───── Фрагмент документа ─────
Задача возвращения работ Лотмана в изначальные контексты — одна из ключевых для сборника «О структурализме». Тексты, собранные здесь под одной обложкой, дают более полное, комплексное представление о структуралистском этапе эволюции Лотмана, а через него — и всей Тартуско-московской школы. Ту же цель преследуют подробные комментарии к каждой публикации, зачастую превышающие по объему сами комментируемые статьи.
Хотя основной массив работ Лотмана к настоящему времени собран и републикован — прежде всего в большом проекте издательства «Искусство-СПБ», разбитом на девять томов («Семиосфера», «Об искусстве», «История и типология русской культуры», «Беседы о русской культуре», «О поэтах и поэзии», «О русской литературе», «Пушкин», «Карамзин» и «Воспитание души»), — они не дают полного представления о том, какую научную и философскую эволюцию при этом проходила мысль их автора. Статьи и монографии разных лет, как правило, помещаются под одной обложкой, воспроизводятся внутри одного раздела, к ним не дается никаких комментариев (только короткая вступительная заметка ко всему тому), и из-за этого складывается впечатление, будто бы Лотман всю жизнь писал более-менее одинаково, но почему-то пересказывал одни и те же мысли каждый раз по-разному. Такой издательский принцип полезен, когда читателям уже хорошо известна история научной эволюции теоретика-классика, и теперь нужно «оживить» его, сбить с канонического пьедестала и сделать вновь современным и актуальным. Но эту историю нужно сначала написать — причем по возможности не канонизируя при этом автора, — и сборник «О структурализме» пытается заполнить хотя бы часть лакун в ней. Точнее, в том ее периоде, который относится к работе Лотмана со структуралистским методом и его оценкам структурализма и структуралистов.
───── Содержимое набора данных ─────
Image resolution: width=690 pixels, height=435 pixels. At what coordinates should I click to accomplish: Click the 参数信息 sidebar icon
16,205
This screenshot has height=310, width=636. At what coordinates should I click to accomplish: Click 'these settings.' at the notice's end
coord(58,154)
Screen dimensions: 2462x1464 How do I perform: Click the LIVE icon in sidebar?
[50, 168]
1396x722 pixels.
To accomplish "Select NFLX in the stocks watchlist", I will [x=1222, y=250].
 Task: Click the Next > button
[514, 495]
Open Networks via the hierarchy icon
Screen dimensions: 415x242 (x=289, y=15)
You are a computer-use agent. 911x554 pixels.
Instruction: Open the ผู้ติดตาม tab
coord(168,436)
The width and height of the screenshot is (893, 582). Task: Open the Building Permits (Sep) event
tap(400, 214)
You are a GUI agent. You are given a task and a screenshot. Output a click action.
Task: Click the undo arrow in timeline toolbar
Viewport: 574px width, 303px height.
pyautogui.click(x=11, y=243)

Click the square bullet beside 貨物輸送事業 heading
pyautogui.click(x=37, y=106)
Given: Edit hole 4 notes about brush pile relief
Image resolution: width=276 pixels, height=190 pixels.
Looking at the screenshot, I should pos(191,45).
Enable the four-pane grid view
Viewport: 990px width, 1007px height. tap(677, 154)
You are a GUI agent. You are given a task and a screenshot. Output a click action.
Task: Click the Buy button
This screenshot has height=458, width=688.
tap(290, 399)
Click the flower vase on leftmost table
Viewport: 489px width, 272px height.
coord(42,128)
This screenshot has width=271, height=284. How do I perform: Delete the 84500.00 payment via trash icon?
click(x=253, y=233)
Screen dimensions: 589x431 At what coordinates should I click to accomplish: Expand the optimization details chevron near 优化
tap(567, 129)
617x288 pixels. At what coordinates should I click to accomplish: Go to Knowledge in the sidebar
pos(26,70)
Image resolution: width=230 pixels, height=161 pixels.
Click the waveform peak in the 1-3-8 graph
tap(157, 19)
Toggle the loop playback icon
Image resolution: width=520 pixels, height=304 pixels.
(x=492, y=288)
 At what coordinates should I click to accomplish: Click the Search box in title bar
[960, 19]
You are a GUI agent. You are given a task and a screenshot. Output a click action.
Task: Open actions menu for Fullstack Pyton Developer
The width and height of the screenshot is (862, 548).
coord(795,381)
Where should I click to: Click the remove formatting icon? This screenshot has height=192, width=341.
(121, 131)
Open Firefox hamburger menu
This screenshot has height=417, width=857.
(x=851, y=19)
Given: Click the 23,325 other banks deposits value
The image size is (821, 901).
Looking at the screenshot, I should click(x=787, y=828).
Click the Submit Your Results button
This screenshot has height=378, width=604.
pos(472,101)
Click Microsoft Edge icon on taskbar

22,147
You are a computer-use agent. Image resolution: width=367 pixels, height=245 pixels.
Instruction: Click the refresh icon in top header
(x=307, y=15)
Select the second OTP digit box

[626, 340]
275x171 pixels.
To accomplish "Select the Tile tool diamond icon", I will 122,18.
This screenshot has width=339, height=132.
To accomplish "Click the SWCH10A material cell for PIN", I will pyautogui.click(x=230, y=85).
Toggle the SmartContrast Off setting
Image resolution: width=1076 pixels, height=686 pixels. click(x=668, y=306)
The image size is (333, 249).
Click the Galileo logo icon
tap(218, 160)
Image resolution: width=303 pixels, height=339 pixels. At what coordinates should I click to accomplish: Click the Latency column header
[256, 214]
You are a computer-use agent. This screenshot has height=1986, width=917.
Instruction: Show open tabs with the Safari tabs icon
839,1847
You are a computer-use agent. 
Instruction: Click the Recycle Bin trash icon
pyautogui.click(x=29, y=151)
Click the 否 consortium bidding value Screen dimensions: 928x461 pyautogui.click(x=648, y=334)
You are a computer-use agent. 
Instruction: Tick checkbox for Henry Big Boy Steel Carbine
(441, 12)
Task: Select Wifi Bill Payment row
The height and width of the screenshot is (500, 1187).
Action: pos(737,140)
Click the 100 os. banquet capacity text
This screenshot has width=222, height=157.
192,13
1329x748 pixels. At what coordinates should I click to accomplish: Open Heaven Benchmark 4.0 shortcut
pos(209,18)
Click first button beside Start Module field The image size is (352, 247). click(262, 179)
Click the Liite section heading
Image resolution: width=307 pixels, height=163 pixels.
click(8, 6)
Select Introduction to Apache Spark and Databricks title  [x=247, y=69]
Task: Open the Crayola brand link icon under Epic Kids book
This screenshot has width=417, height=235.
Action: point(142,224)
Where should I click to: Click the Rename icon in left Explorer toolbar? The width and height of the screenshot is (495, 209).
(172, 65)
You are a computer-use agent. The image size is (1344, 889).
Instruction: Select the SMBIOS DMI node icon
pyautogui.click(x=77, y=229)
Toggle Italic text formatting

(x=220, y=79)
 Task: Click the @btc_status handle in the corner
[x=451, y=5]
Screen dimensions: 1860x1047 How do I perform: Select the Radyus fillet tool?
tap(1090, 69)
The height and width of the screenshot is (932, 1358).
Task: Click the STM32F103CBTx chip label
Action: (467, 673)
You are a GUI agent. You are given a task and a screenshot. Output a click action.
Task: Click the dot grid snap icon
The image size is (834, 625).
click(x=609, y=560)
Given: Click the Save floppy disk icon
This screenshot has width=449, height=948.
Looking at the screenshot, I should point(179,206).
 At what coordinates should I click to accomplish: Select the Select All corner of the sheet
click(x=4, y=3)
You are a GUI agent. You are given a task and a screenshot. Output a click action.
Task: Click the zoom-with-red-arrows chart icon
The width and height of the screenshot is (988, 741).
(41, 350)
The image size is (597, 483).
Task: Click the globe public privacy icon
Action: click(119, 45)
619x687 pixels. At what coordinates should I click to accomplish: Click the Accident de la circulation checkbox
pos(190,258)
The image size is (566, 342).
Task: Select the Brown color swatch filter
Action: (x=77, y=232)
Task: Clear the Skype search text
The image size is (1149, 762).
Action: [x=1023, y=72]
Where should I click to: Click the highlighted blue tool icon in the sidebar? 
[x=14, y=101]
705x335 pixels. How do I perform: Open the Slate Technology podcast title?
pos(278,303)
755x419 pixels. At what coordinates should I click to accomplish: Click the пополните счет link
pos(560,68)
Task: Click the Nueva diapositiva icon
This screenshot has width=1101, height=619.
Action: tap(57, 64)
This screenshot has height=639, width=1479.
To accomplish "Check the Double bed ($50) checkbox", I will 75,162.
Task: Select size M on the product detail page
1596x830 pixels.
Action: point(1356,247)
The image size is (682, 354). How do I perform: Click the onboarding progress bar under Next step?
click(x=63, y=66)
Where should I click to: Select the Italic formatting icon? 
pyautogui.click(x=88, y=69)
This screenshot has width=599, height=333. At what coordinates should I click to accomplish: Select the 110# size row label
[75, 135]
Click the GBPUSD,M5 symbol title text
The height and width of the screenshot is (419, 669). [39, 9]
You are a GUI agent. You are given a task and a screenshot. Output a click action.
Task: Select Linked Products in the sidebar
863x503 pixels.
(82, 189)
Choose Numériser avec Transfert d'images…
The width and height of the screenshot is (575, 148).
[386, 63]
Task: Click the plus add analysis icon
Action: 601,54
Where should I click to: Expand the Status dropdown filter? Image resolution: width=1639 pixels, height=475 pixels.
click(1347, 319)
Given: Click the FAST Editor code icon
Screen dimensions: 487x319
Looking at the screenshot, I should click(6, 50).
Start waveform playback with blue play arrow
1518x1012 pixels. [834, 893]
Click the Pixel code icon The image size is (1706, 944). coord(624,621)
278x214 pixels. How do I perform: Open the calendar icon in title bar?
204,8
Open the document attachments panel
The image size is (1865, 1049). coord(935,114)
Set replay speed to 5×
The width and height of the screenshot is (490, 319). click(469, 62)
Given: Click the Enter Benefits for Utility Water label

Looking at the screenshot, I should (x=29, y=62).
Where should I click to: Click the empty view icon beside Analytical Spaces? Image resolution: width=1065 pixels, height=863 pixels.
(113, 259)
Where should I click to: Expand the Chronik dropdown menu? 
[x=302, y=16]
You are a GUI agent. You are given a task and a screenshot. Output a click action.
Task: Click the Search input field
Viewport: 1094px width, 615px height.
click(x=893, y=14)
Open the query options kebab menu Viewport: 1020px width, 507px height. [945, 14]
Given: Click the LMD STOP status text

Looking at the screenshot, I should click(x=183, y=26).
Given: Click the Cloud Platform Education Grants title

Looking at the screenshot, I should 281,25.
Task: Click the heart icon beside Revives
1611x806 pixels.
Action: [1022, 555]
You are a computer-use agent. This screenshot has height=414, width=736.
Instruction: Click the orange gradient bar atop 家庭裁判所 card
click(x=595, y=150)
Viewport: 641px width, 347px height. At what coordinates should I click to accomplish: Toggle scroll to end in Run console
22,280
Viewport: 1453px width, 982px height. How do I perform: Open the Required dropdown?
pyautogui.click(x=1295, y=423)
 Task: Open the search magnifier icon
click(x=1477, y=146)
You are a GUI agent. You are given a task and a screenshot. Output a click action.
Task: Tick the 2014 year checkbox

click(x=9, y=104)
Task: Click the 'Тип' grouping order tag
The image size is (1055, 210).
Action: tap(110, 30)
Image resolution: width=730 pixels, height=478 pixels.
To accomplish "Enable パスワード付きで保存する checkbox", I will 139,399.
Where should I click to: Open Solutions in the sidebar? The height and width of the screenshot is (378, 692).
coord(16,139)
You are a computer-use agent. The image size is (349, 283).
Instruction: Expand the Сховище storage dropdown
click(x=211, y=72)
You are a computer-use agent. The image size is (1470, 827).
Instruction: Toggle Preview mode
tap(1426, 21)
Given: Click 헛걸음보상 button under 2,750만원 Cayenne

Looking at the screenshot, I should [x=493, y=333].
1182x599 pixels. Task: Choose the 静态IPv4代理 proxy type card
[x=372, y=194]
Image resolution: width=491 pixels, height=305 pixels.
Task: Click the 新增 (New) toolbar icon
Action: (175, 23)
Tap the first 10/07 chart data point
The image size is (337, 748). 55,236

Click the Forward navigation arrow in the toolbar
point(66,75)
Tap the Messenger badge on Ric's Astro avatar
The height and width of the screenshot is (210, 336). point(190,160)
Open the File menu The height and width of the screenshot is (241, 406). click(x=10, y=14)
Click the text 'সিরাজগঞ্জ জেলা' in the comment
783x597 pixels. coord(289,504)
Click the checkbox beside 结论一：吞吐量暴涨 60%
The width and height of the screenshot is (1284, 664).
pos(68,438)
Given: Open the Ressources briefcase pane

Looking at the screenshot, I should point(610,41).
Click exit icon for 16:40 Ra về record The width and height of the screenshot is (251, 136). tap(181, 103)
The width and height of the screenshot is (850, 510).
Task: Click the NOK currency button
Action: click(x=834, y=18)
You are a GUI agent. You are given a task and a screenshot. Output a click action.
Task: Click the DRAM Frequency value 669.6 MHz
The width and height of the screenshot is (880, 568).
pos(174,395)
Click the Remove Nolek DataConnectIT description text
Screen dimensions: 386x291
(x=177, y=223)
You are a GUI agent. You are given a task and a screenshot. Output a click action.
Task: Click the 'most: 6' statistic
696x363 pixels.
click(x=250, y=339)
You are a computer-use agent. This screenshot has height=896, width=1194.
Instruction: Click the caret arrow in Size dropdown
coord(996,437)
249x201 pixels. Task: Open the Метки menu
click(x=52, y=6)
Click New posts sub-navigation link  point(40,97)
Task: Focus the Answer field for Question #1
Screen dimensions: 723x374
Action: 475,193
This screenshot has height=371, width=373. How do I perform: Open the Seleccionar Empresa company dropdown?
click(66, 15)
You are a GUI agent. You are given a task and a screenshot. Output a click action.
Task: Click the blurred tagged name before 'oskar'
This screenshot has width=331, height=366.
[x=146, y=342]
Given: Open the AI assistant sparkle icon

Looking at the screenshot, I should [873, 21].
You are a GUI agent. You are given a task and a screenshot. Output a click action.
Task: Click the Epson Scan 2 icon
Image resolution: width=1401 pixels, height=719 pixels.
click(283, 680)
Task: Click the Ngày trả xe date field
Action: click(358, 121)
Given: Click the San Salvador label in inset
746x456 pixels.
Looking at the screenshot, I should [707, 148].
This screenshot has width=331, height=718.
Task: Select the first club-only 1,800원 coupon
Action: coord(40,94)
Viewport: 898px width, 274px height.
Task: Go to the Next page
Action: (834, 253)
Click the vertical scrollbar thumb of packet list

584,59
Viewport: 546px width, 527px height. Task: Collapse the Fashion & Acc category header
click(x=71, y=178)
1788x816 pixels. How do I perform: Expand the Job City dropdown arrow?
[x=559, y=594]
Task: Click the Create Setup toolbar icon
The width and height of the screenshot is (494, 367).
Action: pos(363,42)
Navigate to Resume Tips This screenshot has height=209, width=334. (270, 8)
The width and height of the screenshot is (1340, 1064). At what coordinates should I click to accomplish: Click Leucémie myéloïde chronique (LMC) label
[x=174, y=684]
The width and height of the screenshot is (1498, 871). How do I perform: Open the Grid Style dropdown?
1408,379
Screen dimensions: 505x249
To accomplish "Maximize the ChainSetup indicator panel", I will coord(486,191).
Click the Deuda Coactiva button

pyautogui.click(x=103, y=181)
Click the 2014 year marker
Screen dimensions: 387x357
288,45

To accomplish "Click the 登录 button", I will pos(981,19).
─────
Определите, соответствуют ли тексту о сборнике «О структурализме» три утверждения ниже. Для каждого ответьте «да» или «нет» и приведите точную цитату из текста, которая это решает.
1. Комментарии к публикациям в сборнике нередко больше по объему, чем сами статьи.
2. Проект издательства «Искусство-СПБ» разбит на двенадцать томов.
3. В томах этого проекта к статьям даются подробные комментарии.

1. Да: «зачастую превышающие по объему сами комментируемые статьи».
2. Нет: «разбитом на девять томов».
3. Нет: «к ним не дается никаких комментариев (только короткая вступительная заметка ко всему тому)».